◆ **CONSEGNA**: Riporti senza alcuna modifica la parte del brano di lettura compresa tra "Dopo aver seguito" e "dalle 20 alle 6.", da quel punto giù fino a quelle parole incluse.

◆ **BRANO DI LETTURA**:
-.-.-

Anamaria e io siamo arrivate a Dakar da poco tempo per svolgere il nostro anno di servizio civile con COSPE e finalmente stavamo entrando un po’ più nel vivo di questa esperienza e della città che ci ospita. Ora invece eccoci qui, anche noi a casa in attesa di quello che succederà, a guardare il mondo da un balcone.

Qualche mese fa, dopo una settimana dal mio arrivo in Libano sono scoppiate le proteste contro il governo e mi sono trovata a lavorare da casa. Oggi mi trovo in Senegal e anche qui, a un mese dal mio arrivo, mi ritrovo a dover stare tra le mura di una nuova casa. Potrebbe essere una sorta di persecuzione! Ma se in Libano la rivoluzione aveva qualcosa di interessante e affascinante, la situazione questa volta è completamente diversa e mette più paura.

Dopo aver seguito con apprensione quello che succedeva nel nostro Paese e nelle case di parenti e amici, cercando di sostenerli da lontano, anche in Senegal qualcosa è cambiato. A oggi sono più di novanta i casi identificati dal ministero della salute e l’allerta in queste ultime settimana si è alzato. Il governo senegalese inizialmente ha chiuso scuole, vietato manifestazioni e assembramenti di persone, sospesi anche i pellegrinaggi nei luoghi sacri e i festeggiamenti in vista del 4 aprile (festa dell’indipendenza), fermato i confini chiudendo i voli. Da poco ha anche dichiarato lo stato di emergenza, istituendo un coprifuoco dalle 20 alle 6.

-.-.-

◆ **MATERIALE RACCOLTO**:
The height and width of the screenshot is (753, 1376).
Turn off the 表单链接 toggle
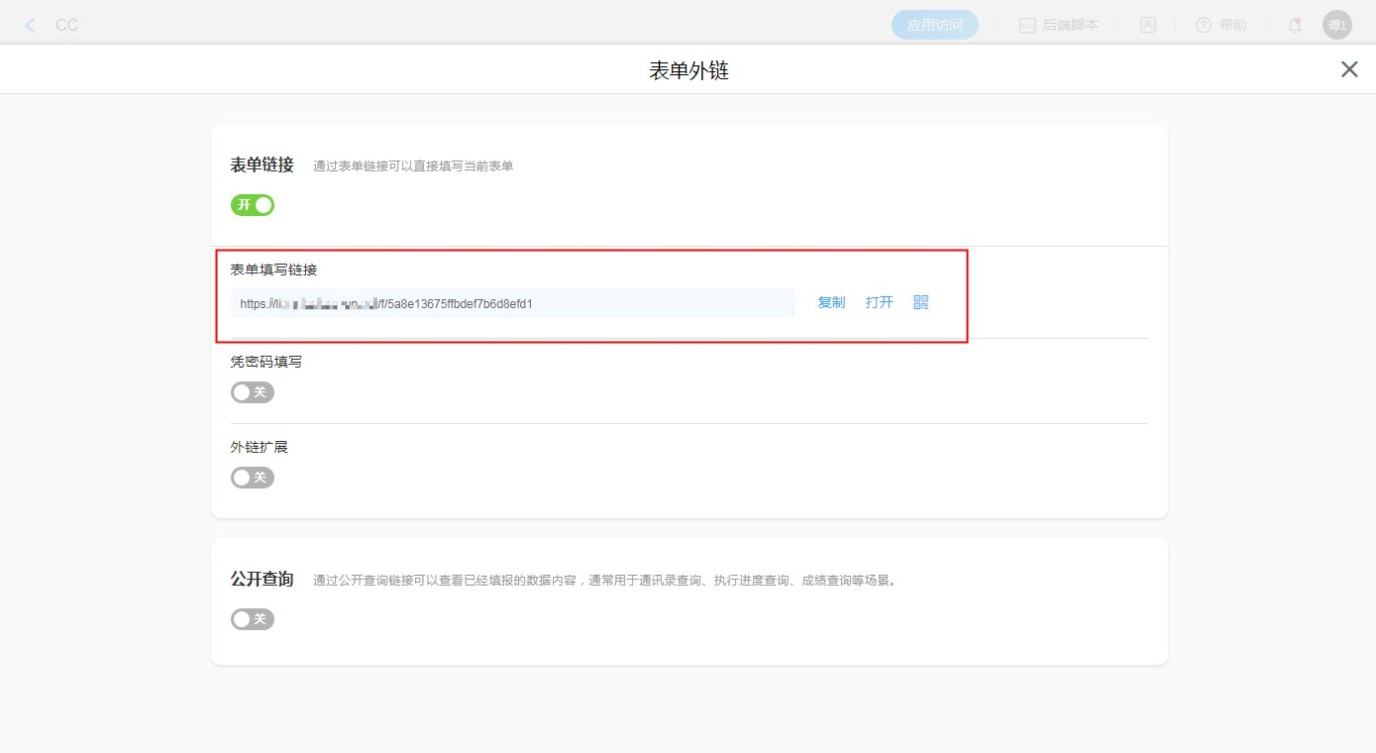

-.-.-

◆ **SOLUZIONE**:
Dopo aver seguito con apprensione quello che succedeva nel nostro Paese e nelle case di parenti e amici, cercando di sostenerli da lontano, anche in Senegal qualcosa è cambiato. A oggi sono più di novanta i casi identificati dal ministero della salute e l’allerta in queste ultime settimana si è alzato. Il governo senegalese inizialmente ha chiuso scuole, vietato manifestazioni e assembramenti di persone, sospesi anche i pellegrinaggi nei luoghi sacri e i festeggiamenti in vista del 4 aprile (festa dell’indipendenza), fermato i confini chiudendo i voli. Da poco ha anche dichiarato lo stato di emergenza, istituendo un coprifuoco dalle 20 alle 6.